*Exercise:*
Reproduce every one of the entries below word for word, changing or dropping no line.

[Word and element location records]
▼▼▼
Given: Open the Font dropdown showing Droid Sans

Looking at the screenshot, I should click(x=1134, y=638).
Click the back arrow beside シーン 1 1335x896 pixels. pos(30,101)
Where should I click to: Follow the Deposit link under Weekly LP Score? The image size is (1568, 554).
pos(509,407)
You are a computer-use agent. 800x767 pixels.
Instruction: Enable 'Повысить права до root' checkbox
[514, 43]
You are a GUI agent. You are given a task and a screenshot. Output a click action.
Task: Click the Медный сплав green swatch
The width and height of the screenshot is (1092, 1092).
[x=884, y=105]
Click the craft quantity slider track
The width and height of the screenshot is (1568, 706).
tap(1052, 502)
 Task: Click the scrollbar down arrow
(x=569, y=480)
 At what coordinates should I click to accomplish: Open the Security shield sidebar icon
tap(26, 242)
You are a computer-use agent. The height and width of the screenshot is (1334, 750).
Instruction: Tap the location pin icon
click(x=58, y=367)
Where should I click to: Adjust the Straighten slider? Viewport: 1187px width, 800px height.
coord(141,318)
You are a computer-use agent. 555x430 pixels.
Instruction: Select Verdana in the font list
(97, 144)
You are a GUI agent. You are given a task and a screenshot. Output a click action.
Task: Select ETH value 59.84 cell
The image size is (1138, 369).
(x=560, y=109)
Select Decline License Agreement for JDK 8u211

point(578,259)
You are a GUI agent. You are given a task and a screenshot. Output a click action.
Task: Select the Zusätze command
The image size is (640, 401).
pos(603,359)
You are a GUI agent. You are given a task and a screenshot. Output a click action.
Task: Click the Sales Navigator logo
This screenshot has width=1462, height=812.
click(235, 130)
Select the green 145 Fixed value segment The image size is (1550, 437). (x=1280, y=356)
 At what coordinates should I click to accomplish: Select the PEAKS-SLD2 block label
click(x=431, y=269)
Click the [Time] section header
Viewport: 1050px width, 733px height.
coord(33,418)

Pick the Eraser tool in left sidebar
▲▲▲
*Solved problem:*
Given: Open the Font dropdown showing Droid Sans

Looking at the screenshot, I should click(x=1134, y=638).
Click the back arrow beside シーン 1 1335x896 pixels. pos(30,101)
Where should I click to: Follow the Deposit link under Weekly LP Score? The image size is (1568, 554).
pos(509,407)
You are a computer-use agent. 800x767 pixels.
Instruction: Enable 'Повысить права до root' checkbox
[514, 43]
You are a GUI agent. You are given a task and a screenshot. Output a click action.
Task: Click the Медный сплав green swatch
The width and height of the screenshot is (1092, 1092).
[x=884, y=105]
Click the craft quantity slider track
The width and height of the screenshot is (1568, 706).
tap(1052, 502)
 Task: Click the scrollbar down arrow
(x=569, y=480)
 At what coordinates should I click to accomplish: Open the Security shield sidebar icon
tap(26, 242)
You are a computer-use agent. The height and width of the screenshot is (1334, 750).
Instruction: Tap the location pin icon
click(x=58, y=367)
Where should I click to: Adjust the Straighten slider? Viewport: 1187px width, 800px height.
coord(141,318)
You are a computer-use agent. 555x430 pixels.
Instruction: Select Verdana in the font list
(97, 144)
You are a GUI agent. You are given a task and a screenshot. Output a click action.
Task: Select ETH value 59.84 cell
The image size is (1138, 369).
(x=560, y=109)
Select Decline License Agreement for JDK 8u211

point(578,259)
You are a GUI agent. You are given a task and a screenshot. Output a click action.
Task: Select the Zusätze command
The image size is (640, 401).
pos(603,359)
You are a GUI agent. You are given a task and a screenshot. Output a click action.
Task: Click the Sales Navigator logo
This screenshot has width=1462, height=812.
click(235, 130)
Select the green 145 Fixed value segment The image size is (1550, 437). (x=1280, y=356)
 At what coordinates should I click to accomplish: Select the PEAKS-SLD2 block label
click(x=431, y=269)
Click the [Time] section header
Viewport: 1050px width, 733px height.
coord(33,418)

Pick the Eraser tool in left sidebar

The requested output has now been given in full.